TexasNorth is a little farm in Western Michigan. It's home to 5 chickens, 25 longhorn cattle, a coonhound (Banjo), 1 barn cat, a husband, and 3 ridiculously funny children. The mom of this zoo has been known to mow the lawn in a skirt and roast marshmallows after dark. View all posts by texasnorth

10 responses to “humble pie

  • catherine

    oooooh, Katie-pie…. as if I’m gonna put that down in print. (ha.)

    your chickens are blessed to have you, girl. as are the rest of us. amen.

  • Amy L

    What a day! Gross and thrilling at the same time – no? I mean a clean house for the girls again, & tackling the muck and the bugs.
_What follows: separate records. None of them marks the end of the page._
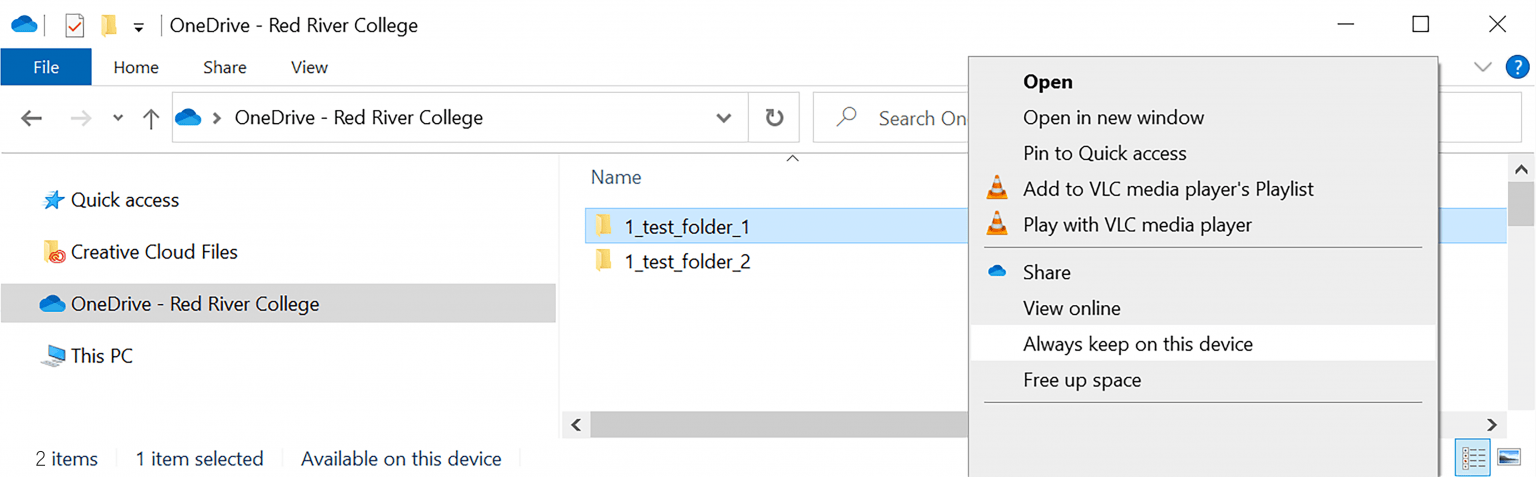Choose Free up space from context menu

point(1081,380)
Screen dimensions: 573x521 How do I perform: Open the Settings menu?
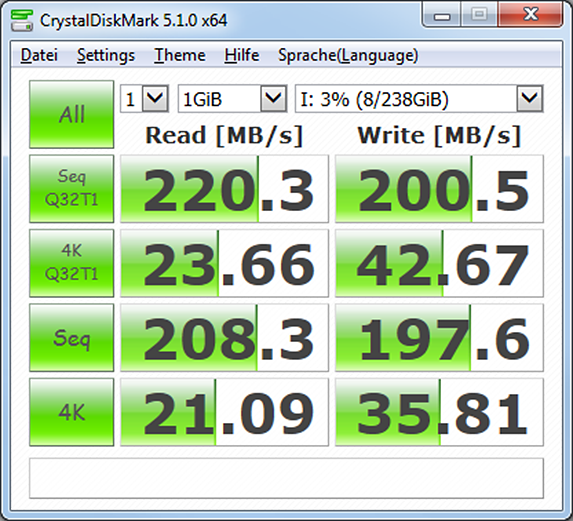tap(106, 56)
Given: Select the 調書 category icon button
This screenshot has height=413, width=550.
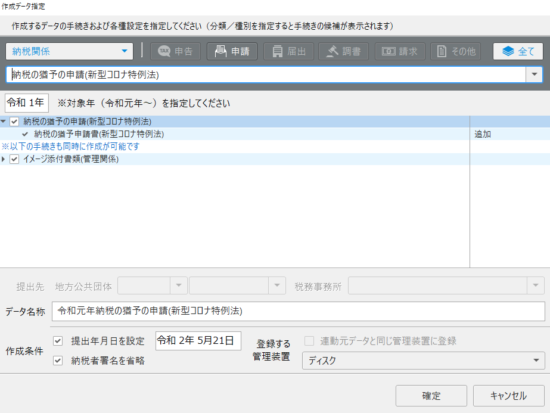Looking at the screenshot, I should (343, 51).
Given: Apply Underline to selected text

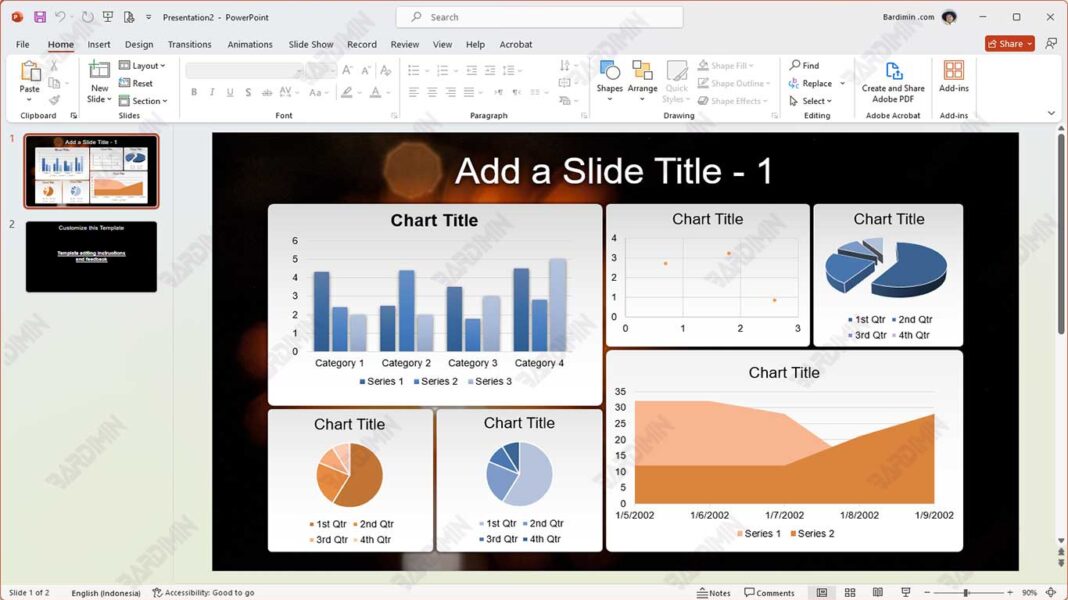Looking at the screenshot, I should click(x=230, y=92).
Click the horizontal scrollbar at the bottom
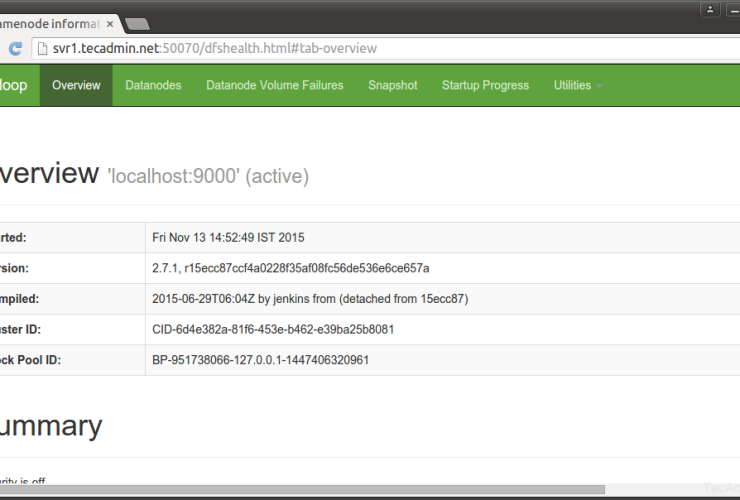Viewport: 740px width, 500px height. [x=300, y=490]
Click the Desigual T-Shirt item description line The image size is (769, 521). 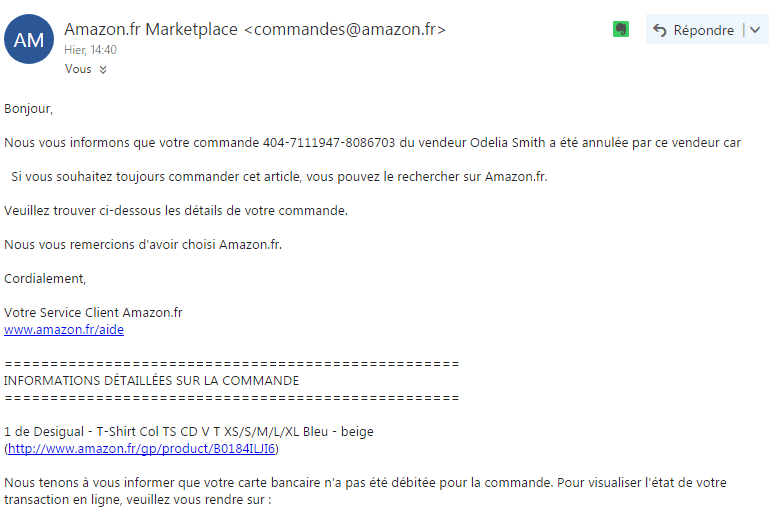(188, 431)
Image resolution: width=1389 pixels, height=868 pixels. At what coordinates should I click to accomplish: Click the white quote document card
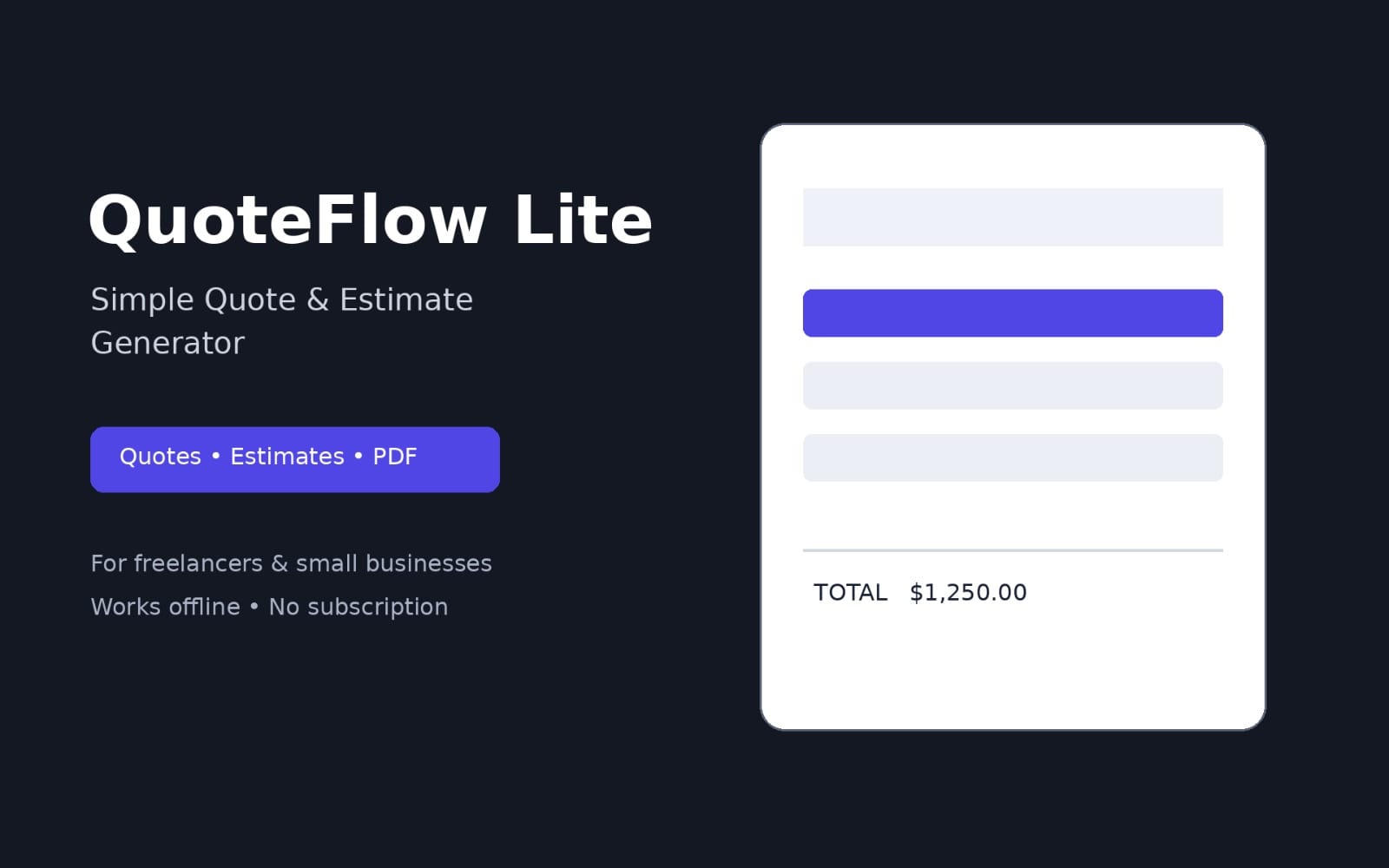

    Crazy as it may sound, I think there were moments in my day when I would have traded with you: standing in line with hundreds waiting to get into Six Flags for 20 minutes…standing in line with too many sweaty bodies for lazy river with an awful smell which made me breath through my mouth….

  • Kathy in Chicago

    I am hesitant to say this, but many many years ago we got our bugs (ants, earwigs, gnats, fleas, etc) when we had a load of sand brought in…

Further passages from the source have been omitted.